After over a year of relative remission, in recent months I developed a new, even more charming issue on my face – scaly red blotches floating above the edges of my mouth, like some misbegotten fruit-punch smile.
They started out subtle, and I convinced myself it was the combination of my rakishly deep laugh lines and my current proclivity for facial scruff. (I also secretly feared it was herpes, mostly because now that I only make out with Elise I have precious few reasons to invoke my irrational fear of herpes.) Yet, I put off visiting the dermatologist, thinking I could make the patches disappear with Elidel, more frequent shaving, and the power of positive thought.
That plan did not work. In fact, in my procrastination the patches got angrier and… well, woundier, if we’re being frank. They edged a little bit too close to herpes territory for my liking. I also developed worse dandruff than ever before, possibly because I was constantly stressing out about my face, and I tend to massage my temples incessantly when I am stressed out. The flakes were as big as granola. It was deadly stuff.
This is my face, people. I might not launch ships with it, but I’m about to launch a fucking multi-thousand-dollar photography package with it on my wedding day, and I am really hoping I am not going to have to buy some sort of Michael Jackson-approved pancake makeup kit to cover up my various flaws.
(Also, do you trust someone to tell you about how awesome your new marketing campaign is going to be when his winning perfect smile is adorned with two possibly herpes-based open sores, and who creates a tiny blizzard of flakes every time he turns his head or rearranges his hair? And, that’s to say nothing about how incredibly compelling it is to watch a songwriter who looks like he wandered offstage in his biblical leper costume from a revival of Jesus Christ Superstar.)
Back to the dermatologist I went, secretly crossing fingers and toes that I had not caught airborne herpes from the skeevy lady who used to make my morning smoothies.
Happily, that was not the diagnosis. No, it was a newer, deadlier version of my sebderm, and it meant business. My face and scalp were put on hard-core, expensive, non-formulary drugs – steroids that warned that I might experience visual hallucinations, a shampoo that could strip chrome off a bumper, and a foam that explicitly reminded me not to use it on my genitals, lest I be tempted.

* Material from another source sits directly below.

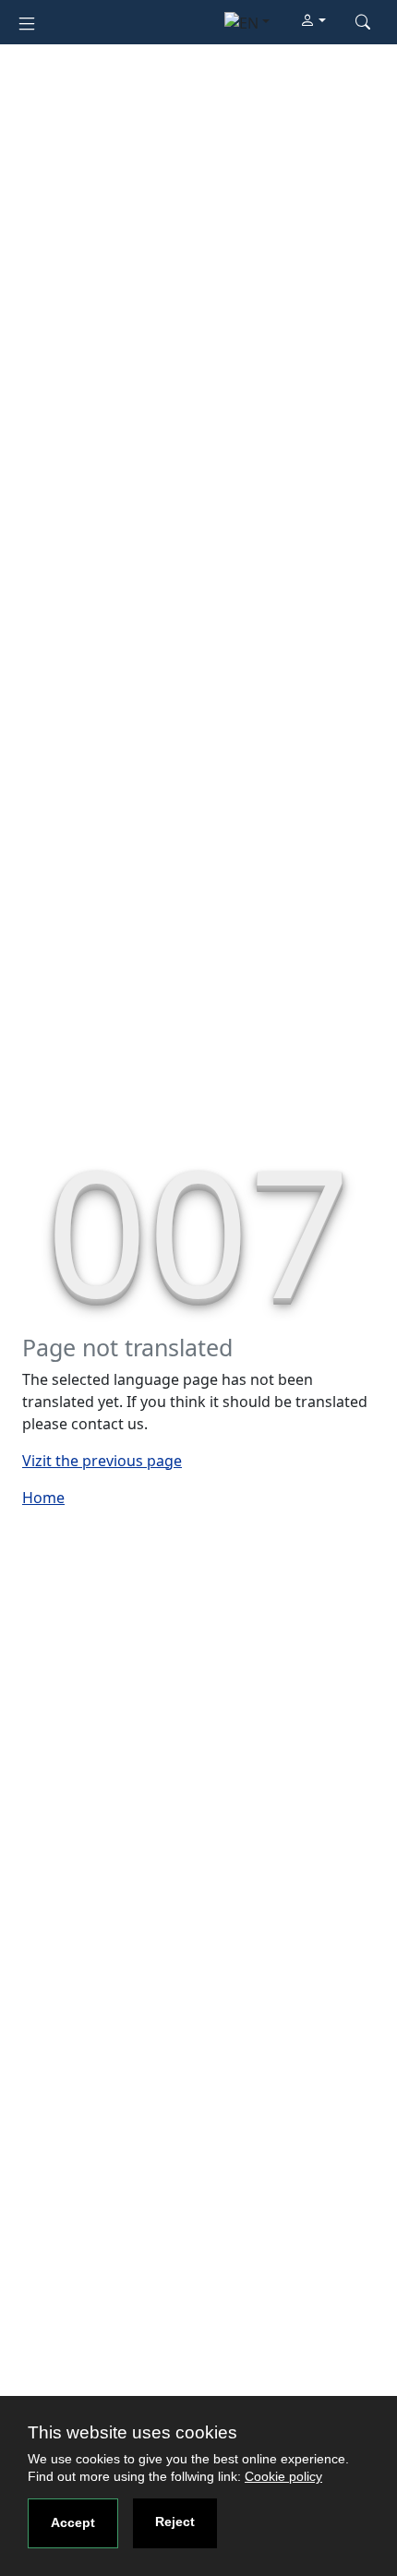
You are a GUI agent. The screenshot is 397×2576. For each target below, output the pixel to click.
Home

Well, folks, I am here two weeks later to report that my dermatologist was right again, and her newer, more aggressive treatment knocked the reddened and/or precipitous fight out of my head. My laugh-lines are back to their rakish selves, even with scruff, and today I pawed at my hair at-length like I was in a 90s-era Herbal Essence commercial and produced nary a flake.
Yet, with progress I have paid a price: due to my temporary run of steroids I am now proudly bearing the complexion of a high school wrestler.
Seriously. And, not just little pimples that you can contain with face-washing and salicylic acid. No. Serious acne, which I have never in my life previously experienced.
While I am happy to be rid of my red patches, my prior issue was hell of a lot less conspicuous than the current alternative – which lead one of my coworkers to ask me if someone had punched me, because the area around my right eye is so puffy and red.
Yes, that is totally progress towards the photography package.
Elise, bless her heart, has been incredibly supportive, and through this process has endured all manner of facial applications, including ones I must wear only in the dark, and others that bleached an entire set of our sheets. She also believes that doctors should be trusted implicitly, which I know to be false. Though she has gamely pretended that my outbreak is no big deal, ultimately she agreed with my diagnosis that I ought to stop the steroids a day or two before I started regaining other high-school traits like having crushes on red-heads or writing songs about how I am not actually gay.
Why? Because she loves me? Perhaps, perhaps. However, I choose to believe that it’s because – despite recent appearances to the contrary – she has a biological imperative to stick with her evolutionarily fit man.